18 de janeiro de 2014

Passatempo

Ela se sentou sobre a cama e começou a roer as unhas. Nada mais a relaxava do que este simples gesto autodestrutivo. Roía tudo, até não ter mais onde rasgar.

A pele ficava vermelha, inchada, repleta de gotículas de sangue. Ela achava aquilo tão bonito, tão natural. Lembrava-a de como o seu corpo era frágil. Um simples mordiscar podia fazer um estrago tão grande quanto uma bala diretamente na têmpora. E isso era mágico.

Roeu até não conseguir mais. Sentia os dedos ficarem com câimbras, dolorosamente formigantes. A cada sensação dessa, ela se sentia como um viciado, recém recebido em seu vício. Puro êxtase.

Todos os dedos estavam dormentes.

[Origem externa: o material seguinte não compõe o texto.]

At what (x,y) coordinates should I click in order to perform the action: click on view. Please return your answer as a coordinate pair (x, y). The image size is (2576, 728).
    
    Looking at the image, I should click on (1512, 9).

Os olhos começaram a lacrimejar. Eram lágrimas de felicidade, de adrenalina. Foi então que ela viu os dedos dos pés.

Nada melhor do que ter sido bailarina por mais de dez anos.

Roer os pés era algo inusitado. Os dedos com textura e tamanhos diferentes, com unhas do mesmo modo distintas. Um desafio. Ela adorava.

Rasgou o dedão. O sangue jorrou. Ela ficou olhando, vendo o lençol ir se tingindo de um vermelho vivo, cheio de pulso. O tecido ia puxando o líquido, como um filtro de café, deixando com que a superfície do colchão tivesse contato com aquele rubro quente, puro. Saboroso.

O telefone pareceu tocar. Ou talvez fosse a campainha. Ela não se mexeu. Não havia nada no mundo mais importante do que ver o seu próprio sangue ser sugado por um outro objeto. Era lindo.

Por isso era tão bom roer as unhas. Uma forma de se auto-sugar.

Se auto-provar.

Ela mudou de posição e pegou o dedão do outro pé. Enquanto isso, sentia o primeiro entrar em estado de paralisia. Ela começou a roer a unha, pensando que ainda lhe faltavam oito dedos.